■ **Data extract**

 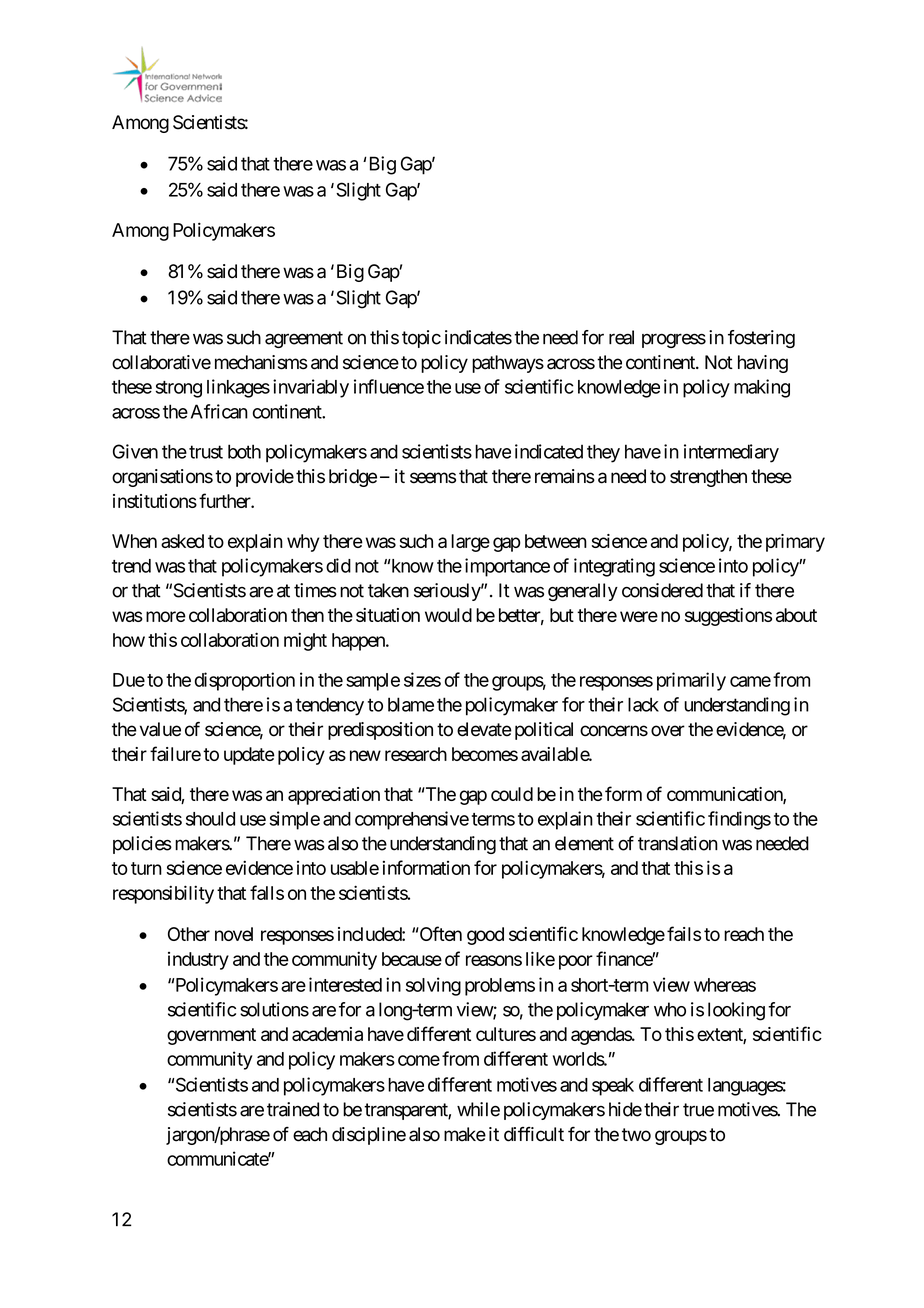 I want to click on topic, so click(x=421, y=339).
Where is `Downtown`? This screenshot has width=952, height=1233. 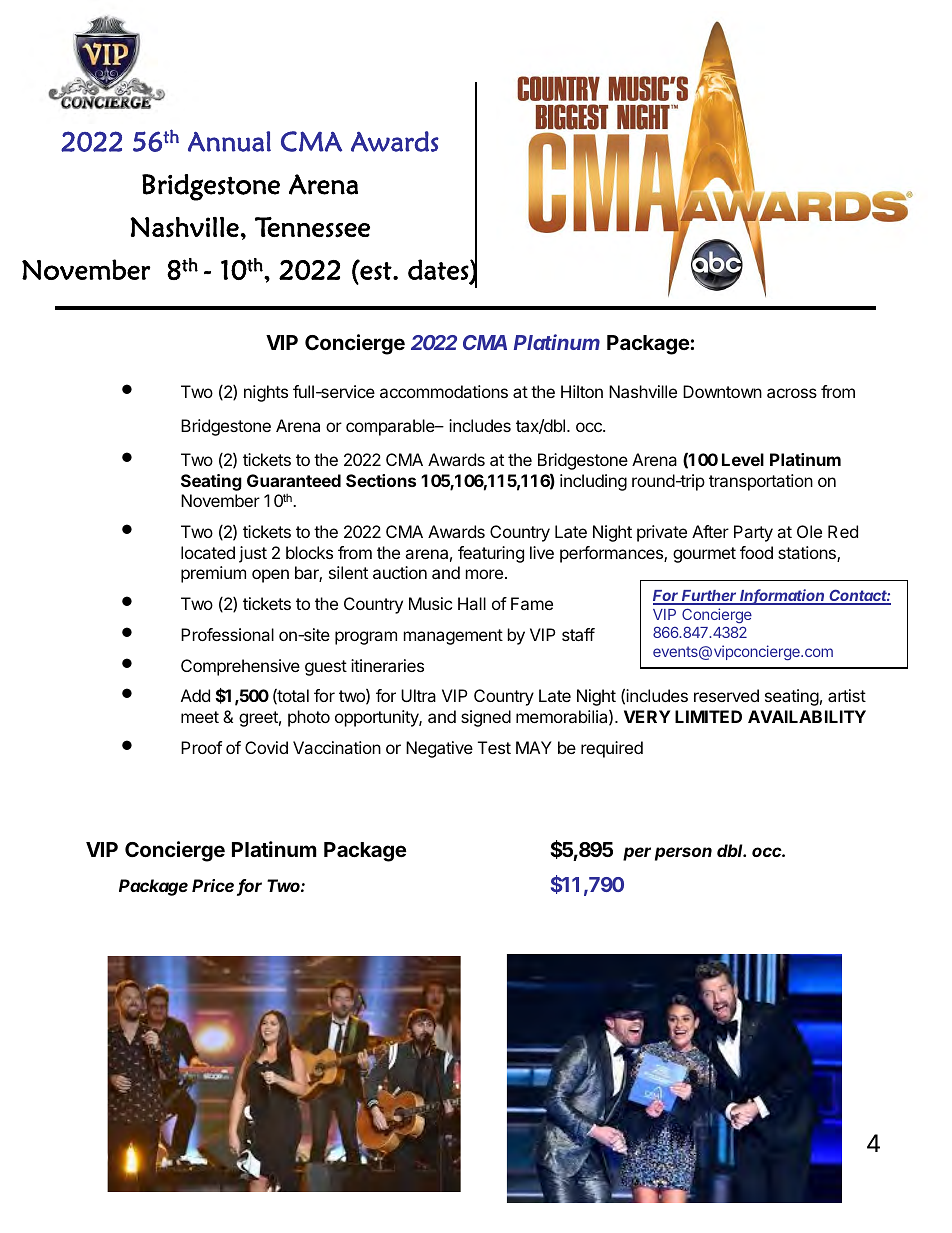
Downtown is located at coordinates (722, 391).
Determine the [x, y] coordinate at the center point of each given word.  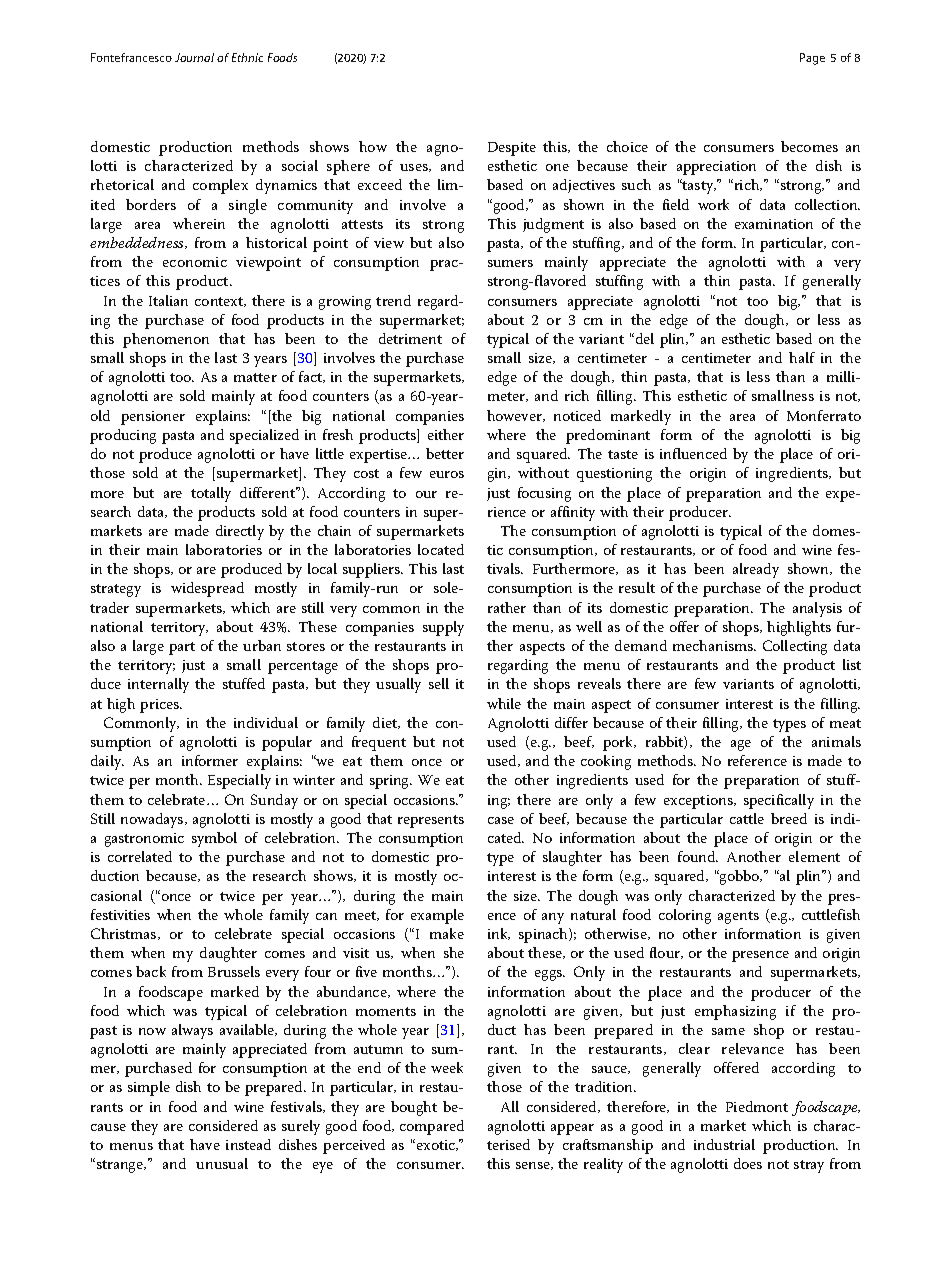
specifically [779, 801]
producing [123, 436]
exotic [437, 1145]
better [445, 453]
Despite [512, 149]
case [501, 820]
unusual [222, 1163]
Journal [194, 57]
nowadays [153, 820]
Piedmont [757, 1106]
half [802, 357]
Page [812, 59]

■ **Directions for this task**
Copy out all of the items above word for word, omitting the pictures.

■ **Completed task**
  I want to click on topic, so click(x=421, y=339).
Where is `Downtown`? This screenshot has width=952, height=1233. 
Downtown is located at coordinates (722, 391).
Determine the [x, y] coordinate at the center point of each given word.  
specifically [779, 801]
producing [123, 436]
exotic [437, 1145]
better [445, 453]
Despite [512, 149]
case [501, 820]
unusual [222, 1163]
Journal [194, 57]
nowadays [153, 820]
Piedmont [757, 1106]
half [802, 357]
Page [812, 59]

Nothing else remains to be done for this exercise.